>>
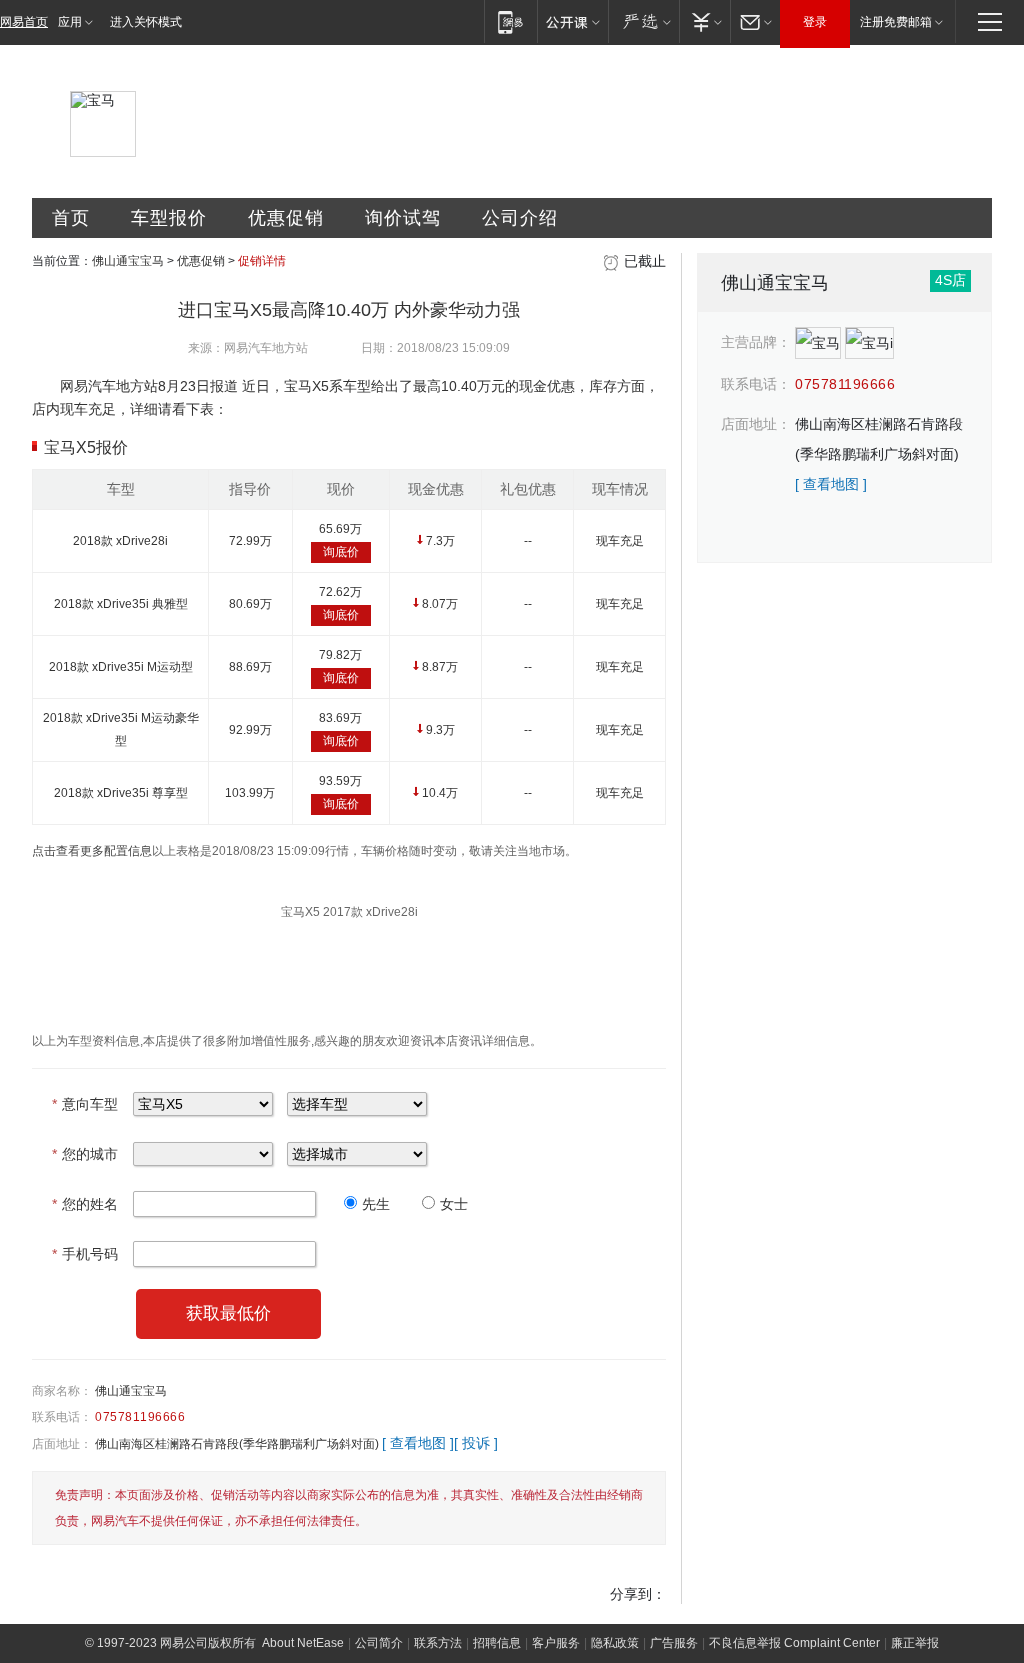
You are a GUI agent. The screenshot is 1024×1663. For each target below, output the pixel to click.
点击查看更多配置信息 (92, 851)
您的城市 (85, 1154)
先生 (376, 1204)
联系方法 (438, 1643)
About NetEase (303, 1643)
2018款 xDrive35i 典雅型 (121, 604)
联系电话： (62, 1417)
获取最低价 (228, 1313)
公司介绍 (520, 218)
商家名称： (62, 1391)
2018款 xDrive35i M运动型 (121, 667)
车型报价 (169, 218)
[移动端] (510, 21)
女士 (454, 1204)
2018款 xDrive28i (120, 541)
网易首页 (24, 22)
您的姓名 (85, 1204)
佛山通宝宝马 (128, 261)
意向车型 (85, 1104)
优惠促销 (286, 218)
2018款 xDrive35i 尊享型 (121, 793)
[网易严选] (643, 21)
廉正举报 (915, 1643)
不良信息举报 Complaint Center (794, 1643)
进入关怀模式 (146, 22)
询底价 (341, 552)
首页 (71, 218)
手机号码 (85, 1254)
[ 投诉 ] (476, 1443)
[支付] (704, 21)
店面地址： (62, 1444)
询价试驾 (403, 218)
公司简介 (379, 1643)
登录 (815, 22)
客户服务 (556, 1643)
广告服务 (674, 1643)
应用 (70, 22)
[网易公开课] (572, 21)
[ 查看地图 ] (418, 1443)
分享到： (638, 1594)
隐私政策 (615, 1643)
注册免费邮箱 (896, 22)
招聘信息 (497, 1643)
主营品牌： (756, 342)
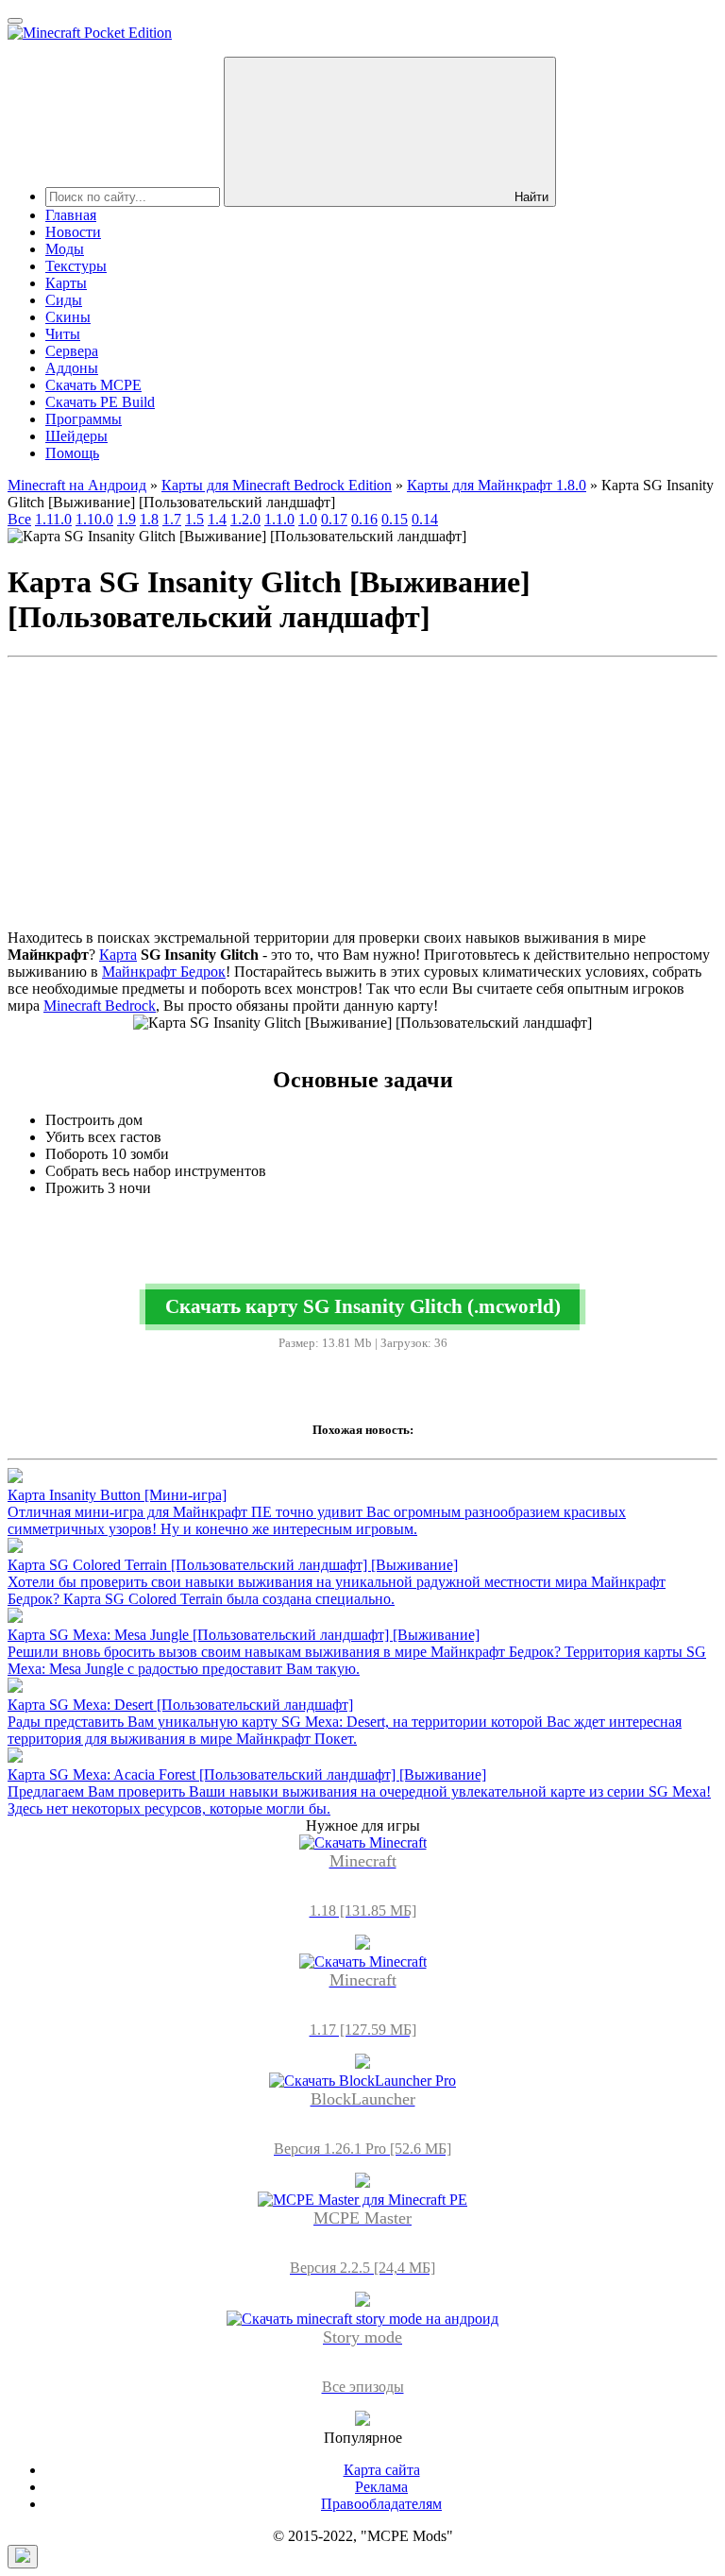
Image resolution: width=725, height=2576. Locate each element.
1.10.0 (94, 519)
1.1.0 (279, 519)
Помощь (72, 453)
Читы (62, 334)
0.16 (364, 519)
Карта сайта (382, 2470)
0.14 (425, 519)
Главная (70, 215)
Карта (118, 955)
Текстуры (76, 266)
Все (19, 519)
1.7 (171, 519)
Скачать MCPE (93, 385)
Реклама (381, 2487)
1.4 (217, 519)
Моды (64, 249)
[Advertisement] (362, 797)
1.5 (194, 519)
<<
# What the task asks
Give back exactly the lines above, from the line containing "先生 (376, 1204)" through the line containing "2018款 xDrive35i 尊享型 (121, 793)", with both end lines and nothing more.

# Response
先生 (376, 1204)
联系方法 (438, 1643)
About NetEase (303, 1643)
2018款 xDrive35i 典雅型 (121, 604)
联系电话： (62, 1417)
获取最低价 (228, 1313)
公司介绍 (520, 218)
商家名称： (62, 1391)
2018款 xDrive35i M运动型 (121, 667)
车型报价 (169, 218)
[移动端] (510, 21)
女士 (454, 1204)
2018款 xDrive28i (120, 541)
网易首页 (24, 22)
您的姓名 (85, 1204)
佛山通宝宝马 (128, 261)
意向车型 (85, 1104)
优惠促销 (286, 218)
2018款 xDrive35i 尊享型 (121, 793)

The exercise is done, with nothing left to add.